### WHAT YOU WILL DO
[1] In the article on chatbot regulation, what present-day technology is given as an example where the onus is on the user rather than the digital guide?
[2] Write out the part of the article on chatbot regulation between "AI-based chatbots pose" and "information should help.", inclusive.

### SELECTED PASSAGE

↓↓↓

In the current political climate, we see nations around the world cracking down on social media users and politicians calling for control. In some countries, they just ban the service, but in the west, soon every social media account should be verified as human. Regular tests would look to trick and expose bots, while reporting and bans will get more aggressive than Facebook or Twitter currently operate.
While 99% of businesses and any company that provides bot services play by the book, it only takes one fraud, con or serious mistake to create a bad experience that can generate headlines.
With that in mind, it won’t be long before even the “freedom-loving” democracies look to legislate how chatbots and other automated interactions work. For now, the focus is on a Blade Runner-type rule where AI is not allowed to pretend to be human. This is simple enough for any legitimate business to enable (hi, I’m a chatbot), but others might be less forthcoming.
The big question for the IT and bot industry, is what happens when an AI bot, due to poor scripting, gives some bad advice (legal or medical), or provides information that isn’t clear and could cause an accident, an overdose or other issue? While the advice might be sound, lack of context or checking could see someone misinterpret it, or the original information could be from an invalid or unverified source.
We see it today with GPS. The onus is on the user to make sure they follow the rules of the road, not the voice of their digital guide. So, similar rules could be reinforced or expanded to people to make sure they double check any AI-provided advice, especially in critical situations. Yet, a few times a year, some idiot drives into a lake.
Hopefully with some common sense, humanity will make it through the chatbot revolution. But, what happens in 10 years when a generation has grown up used to blindly following the advice of a digital doctor or manufacturer’s support bot? At that point, being regularly led or advised by our new digital overlords may create new risks.
Any enterprise these days has a huge playbook of rules when it comes to digital content and smaller startups rapidly learn that following best practices is a good way to avoid getting into trouble.
Between the two, most business should be able to set up a free chatbot using a rules-based service, with millions of them rolling out around the world in 2018. When looking for a chatbot, check that, like SnatchBot for example, it “is built with robust administrative features and uses high-grade security that complies with all regulatory mandates, so data is secure and safe.” By using a reliable platform with a high level of integrity, companies can help set a good example and most will ensure they play by any local rules or laws.
Based on statistics as the number of bots grow, we’ll soon find out where the pitfalls lie as adoption increases, and users become more aware of the benefits and risks.
AI-based chatbots pose a different type of challenge as these can find information from various sources, take user input and process it in various ways. So, when it comes to a future of AI-bots, then building Asimov-style rules of robotics into any code to prevent giving the wrong information should help.
Something like “a bot may not give advice that could lead to a human being or living creature being injured or harmed, or to perform an illegal action!” would be a high-level view of the guidelines. Certain verticals like banking, law and medical will have their own specific rules grafted into the AI of any future bot.

↑↑↑

### SUPPLIED DATA
↓↓↓

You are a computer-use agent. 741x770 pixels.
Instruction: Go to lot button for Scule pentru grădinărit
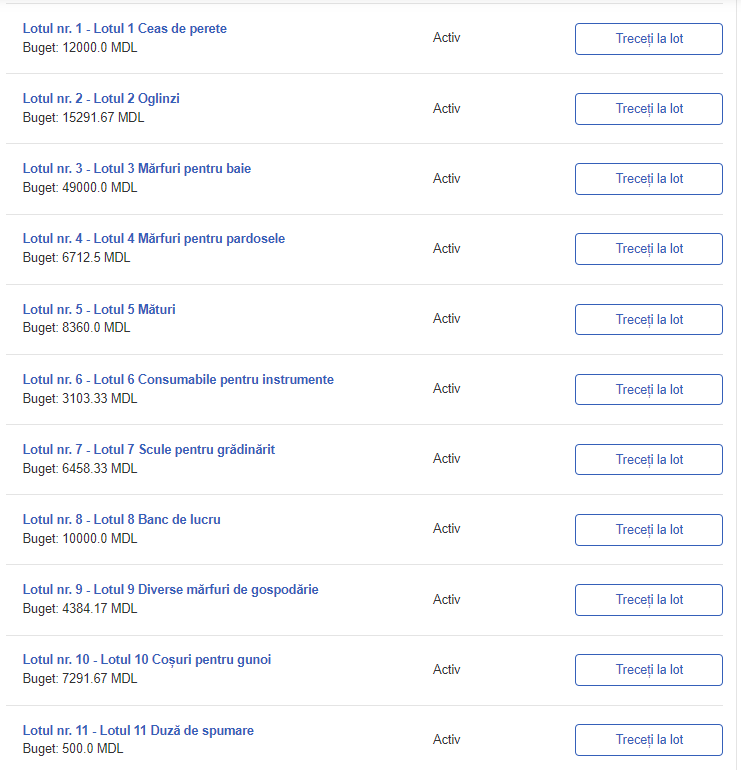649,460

↑↑↑
↓↓↓

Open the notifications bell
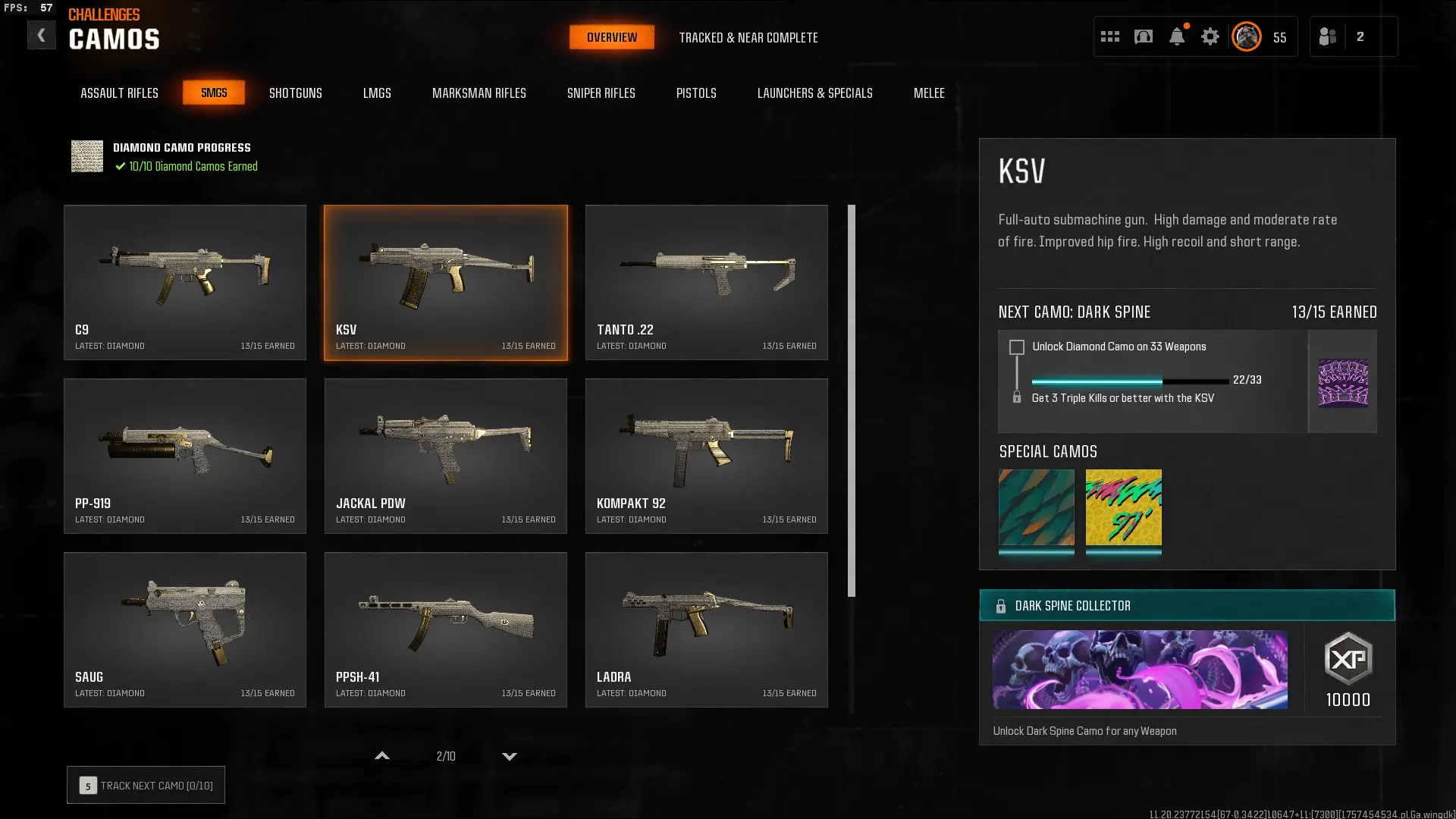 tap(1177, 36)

↑↑↑

### ANSWERS TO THIS EXERCISE
[1] GPS

[2]
AI-based chatbots pose a different type of challenge as these can find information from various sources, take user input and process it in various ways. So, when it comes to a future of AI-bots, then building Asimov-style rules of robotics into any code to prevent giving the wrong information should help.